# [DATA]
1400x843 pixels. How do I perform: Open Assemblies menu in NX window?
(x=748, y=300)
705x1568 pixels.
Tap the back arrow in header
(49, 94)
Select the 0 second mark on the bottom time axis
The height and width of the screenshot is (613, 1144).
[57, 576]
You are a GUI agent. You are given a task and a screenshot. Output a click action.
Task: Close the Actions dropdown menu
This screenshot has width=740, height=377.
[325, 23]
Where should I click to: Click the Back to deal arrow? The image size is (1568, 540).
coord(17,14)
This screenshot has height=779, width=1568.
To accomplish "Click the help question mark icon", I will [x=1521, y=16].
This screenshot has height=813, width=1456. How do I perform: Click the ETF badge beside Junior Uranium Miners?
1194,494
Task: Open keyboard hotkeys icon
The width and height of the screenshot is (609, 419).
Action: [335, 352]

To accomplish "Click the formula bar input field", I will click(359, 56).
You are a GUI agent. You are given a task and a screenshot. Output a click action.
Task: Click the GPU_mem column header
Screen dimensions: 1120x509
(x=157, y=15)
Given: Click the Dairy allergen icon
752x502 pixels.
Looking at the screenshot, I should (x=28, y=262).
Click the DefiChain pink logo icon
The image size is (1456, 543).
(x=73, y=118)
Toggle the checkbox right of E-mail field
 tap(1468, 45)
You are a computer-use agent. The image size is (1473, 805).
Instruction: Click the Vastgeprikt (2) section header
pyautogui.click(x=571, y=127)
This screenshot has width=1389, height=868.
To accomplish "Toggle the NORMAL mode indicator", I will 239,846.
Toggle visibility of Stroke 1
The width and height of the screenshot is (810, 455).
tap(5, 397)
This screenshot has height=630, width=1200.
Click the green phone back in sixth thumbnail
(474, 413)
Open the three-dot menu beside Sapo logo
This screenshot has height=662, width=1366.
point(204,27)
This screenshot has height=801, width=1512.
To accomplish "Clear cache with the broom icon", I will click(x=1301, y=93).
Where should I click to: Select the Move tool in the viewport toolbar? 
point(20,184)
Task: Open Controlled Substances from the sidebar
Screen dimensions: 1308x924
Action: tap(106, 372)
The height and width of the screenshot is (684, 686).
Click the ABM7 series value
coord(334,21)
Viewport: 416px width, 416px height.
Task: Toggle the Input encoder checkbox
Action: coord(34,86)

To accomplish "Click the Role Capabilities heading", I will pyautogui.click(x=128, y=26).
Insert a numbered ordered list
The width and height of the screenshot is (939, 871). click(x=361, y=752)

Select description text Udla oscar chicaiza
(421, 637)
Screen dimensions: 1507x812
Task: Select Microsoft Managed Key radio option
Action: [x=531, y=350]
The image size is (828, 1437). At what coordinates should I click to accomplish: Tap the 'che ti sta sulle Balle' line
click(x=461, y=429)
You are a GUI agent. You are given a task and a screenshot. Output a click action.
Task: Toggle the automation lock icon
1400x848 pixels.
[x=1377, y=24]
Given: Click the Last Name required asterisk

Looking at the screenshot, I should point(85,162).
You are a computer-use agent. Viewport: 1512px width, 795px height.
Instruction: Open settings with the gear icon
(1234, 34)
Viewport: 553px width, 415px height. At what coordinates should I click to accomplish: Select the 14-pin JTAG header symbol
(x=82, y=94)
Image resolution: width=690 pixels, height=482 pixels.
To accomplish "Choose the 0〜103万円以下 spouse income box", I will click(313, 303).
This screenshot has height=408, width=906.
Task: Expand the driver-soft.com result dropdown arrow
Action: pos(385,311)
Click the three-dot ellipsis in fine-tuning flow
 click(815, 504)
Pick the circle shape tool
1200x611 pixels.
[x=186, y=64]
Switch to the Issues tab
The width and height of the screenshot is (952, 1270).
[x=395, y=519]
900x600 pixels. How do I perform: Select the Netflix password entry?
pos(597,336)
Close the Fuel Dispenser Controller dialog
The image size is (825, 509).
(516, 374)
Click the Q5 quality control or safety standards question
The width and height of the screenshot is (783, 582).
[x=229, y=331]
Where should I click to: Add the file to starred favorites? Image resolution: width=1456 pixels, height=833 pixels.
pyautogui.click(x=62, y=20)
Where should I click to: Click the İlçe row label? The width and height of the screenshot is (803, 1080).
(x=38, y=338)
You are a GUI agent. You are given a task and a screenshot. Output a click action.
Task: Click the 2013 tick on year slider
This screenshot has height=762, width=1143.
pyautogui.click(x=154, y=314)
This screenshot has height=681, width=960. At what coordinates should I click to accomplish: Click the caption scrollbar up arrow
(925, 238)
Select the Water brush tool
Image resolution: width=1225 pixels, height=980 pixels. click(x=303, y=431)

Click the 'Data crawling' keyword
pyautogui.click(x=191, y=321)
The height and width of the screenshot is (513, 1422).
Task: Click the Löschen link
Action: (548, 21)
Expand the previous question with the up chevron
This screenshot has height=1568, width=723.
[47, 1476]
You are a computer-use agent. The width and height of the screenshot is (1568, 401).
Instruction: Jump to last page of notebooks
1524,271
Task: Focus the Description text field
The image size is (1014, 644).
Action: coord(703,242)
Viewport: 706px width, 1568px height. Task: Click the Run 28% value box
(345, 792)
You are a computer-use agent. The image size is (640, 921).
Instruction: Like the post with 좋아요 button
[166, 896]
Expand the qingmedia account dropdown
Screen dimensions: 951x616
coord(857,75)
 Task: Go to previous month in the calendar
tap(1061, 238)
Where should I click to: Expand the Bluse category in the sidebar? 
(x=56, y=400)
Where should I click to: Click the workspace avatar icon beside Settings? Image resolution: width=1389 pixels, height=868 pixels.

# [TASK PROMPT]
Recast the material between the line containing "Select description text Udla oscar chicaiza" and the line containing "[x=395, y=519]", inclusive, as a JSON list of strings with one string per line, omitting blank lines.

# [WRITTEN RESPONSE]
[
  "Select description text Udla oscar chicaiza",
  "(421, 637)",
  "Screen dimensions: 1507x812",
  "Task: Select Microsoft Managed Key radio option",
  "Action: [x=531, y=350]",
  "The image size is (828, 1437). At what coordinates should I click to accomplish: Tap the 'che ti sta sulle Balle' line",
  "click(x=461, y=429)",
  "You are a GUI agent. You are given a task and a screenshot. Output a click action.",
  "Task: Toggle the automation lock icon",
  "1400x848 pixels.",
  "[x=1377, y=24]",
  "Given: Click the Last Name required asterisk",
  "Looking at the screenshot, I should point(85,162).",
  "You are a computer-use agent. Viewport: 1512px width, 795px height.",
  "Instruction: Open settings with the gear icon",
  "(1234, 34)",
  "Viewport: 553px width, 415px height. At what coordinates should I click to accomplish: Select the 14-pin JTAG header symbol",
  "(x=82, y=94)",
  "Image resolution: width=690 pixels, height=482 pixels.",
  "To accomplish \"Choose the 0〜103万円以下 spouse income box\", I will click(313, 303).",
  "This screenshot has height=408, width=906.",
  "Task: Expand the driver-soft.com result dropdown arrow",
  "Action: pos(385,311)",
  "Click the three-dot ellipsis in fine-tuning flow",
  " click(815, 504)",
  "Pick the circle shape tool",
  "1200x611 pixels.",
  "[x=186, y=64]",
  "Switch to the Issues tab",
  "The width and height of the screenshot is (952, 1270).",
  "[x=395, y=519]"
]